Eastside Timebank lets people exchange services for free, build community

When Margaret Schwender broke her ankle a few months ago, she couldn't cook, clean or take care of other household chores that needed to be done. But rather than sit around and watch her post-injury to-do list grow, she utilized the Eastside Timebank to complete these normally easy tasks.

When Margaret Schwender broke her ankle a few months ago, she couldn’t cook, clean or take care of other household chores that needed to be done.

But rather than sit around and watch her post-injury to-do list grow, she utilized the Eastside Timebank to complete these normally easy tasks.

“It was a blessing because (my injury) was around Easter time and I couldn’t put away my Easter decorations,” said Schwender, a Kirkland resident.

The timebank encompasses individuals, businesses and organizations from Bellevue, Redmond and Kirkland.

Schwender and other members of the Eastside Timebank can request and receive services ranging from housework and accounting to computer tutoring and mending and alterations for free in exchange for services and skills of their own.

Schwender offers pet sitting and gardening services for other timebank members to use.

Timebank is fiscally sponsored by Hopelink and in the middle of applying for its 501(c)(3) nonprofit status.

Linda Benson, vice president of community initiatives at Hopelink, said the sponsorship allows Timebank to utilize Hopelink’s nonprofit status to receive donations, grants and other forms of funding.

While the timebank focuses on the three Eastside cities, Executive Director Joan Eads said members do not necessarily need to be from these cities, adding that they have members from Woodinville, Bothell and Renton as well.

However Eads, who lives in Lake Forest Park, said living outside of the three main cities may make it difficult because most exchanges take place at people’s homes and people are less inclined to travel further distances.

There are about 95 members in Eastside Timebank, Eads said.

With the economic recession, many people are unemployed or underemployed and Eads said there is large pool of untapped talent in the region. Eastside Timebank was formed to address the struggles people were facing during the economic recession, but also to help build a stronger community, according to Eads.

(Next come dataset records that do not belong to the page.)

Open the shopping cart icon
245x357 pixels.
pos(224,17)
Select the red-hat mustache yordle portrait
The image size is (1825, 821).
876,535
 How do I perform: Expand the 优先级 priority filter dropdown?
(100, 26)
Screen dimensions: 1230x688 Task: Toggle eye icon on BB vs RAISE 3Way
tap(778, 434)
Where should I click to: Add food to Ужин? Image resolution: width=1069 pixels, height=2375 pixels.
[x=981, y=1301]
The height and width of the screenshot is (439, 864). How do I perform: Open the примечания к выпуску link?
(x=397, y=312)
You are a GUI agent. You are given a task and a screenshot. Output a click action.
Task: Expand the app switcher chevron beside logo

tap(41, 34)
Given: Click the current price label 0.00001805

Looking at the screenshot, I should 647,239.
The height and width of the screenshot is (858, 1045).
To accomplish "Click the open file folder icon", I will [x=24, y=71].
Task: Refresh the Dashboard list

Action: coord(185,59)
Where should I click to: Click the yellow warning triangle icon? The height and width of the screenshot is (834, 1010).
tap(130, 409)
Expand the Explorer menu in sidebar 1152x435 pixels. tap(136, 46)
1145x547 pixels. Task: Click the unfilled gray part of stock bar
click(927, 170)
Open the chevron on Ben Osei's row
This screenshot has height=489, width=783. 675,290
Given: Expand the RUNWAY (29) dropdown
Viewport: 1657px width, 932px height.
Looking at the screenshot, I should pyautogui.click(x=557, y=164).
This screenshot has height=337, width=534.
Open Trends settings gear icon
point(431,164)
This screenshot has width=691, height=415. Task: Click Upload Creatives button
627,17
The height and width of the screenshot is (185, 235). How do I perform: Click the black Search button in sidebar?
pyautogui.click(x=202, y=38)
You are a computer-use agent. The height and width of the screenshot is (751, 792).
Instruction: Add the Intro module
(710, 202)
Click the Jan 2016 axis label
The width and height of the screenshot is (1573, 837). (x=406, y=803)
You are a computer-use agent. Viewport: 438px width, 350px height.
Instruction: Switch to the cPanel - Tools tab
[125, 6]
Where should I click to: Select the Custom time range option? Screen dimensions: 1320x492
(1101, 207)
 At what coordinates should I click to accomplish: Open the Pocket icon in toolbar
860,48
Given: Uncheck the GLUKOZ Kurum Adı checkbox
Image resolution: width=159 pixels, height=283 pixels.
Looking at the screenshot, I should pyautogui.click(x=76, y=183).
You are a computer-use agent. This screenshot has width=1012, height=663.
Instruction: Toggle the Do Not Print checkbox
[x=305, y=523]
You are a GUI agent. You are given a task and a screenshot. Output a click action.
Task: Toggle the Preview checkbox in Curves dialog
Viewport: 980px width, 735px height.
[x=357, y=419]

It was this idea that also caught Ed Mills’ interest. The Bellevue resident really liked the community-building aspect and the idea of connecting with others. He said with exchanges and monthly potlucks, local residents have the opportunity to meet new people and socialize, in addition to receiving services.

“You get a lot done that way,” he said, referring to tackling tasks with others.

Mills also liked that credits are tracked by time, so no one service is worth more than another. He said this makes everyone — no matter what service they provide — worth something.

“I like the idea that an hour’s worth an hour,” he said. “We’re all people. … Everybody has something they can do.”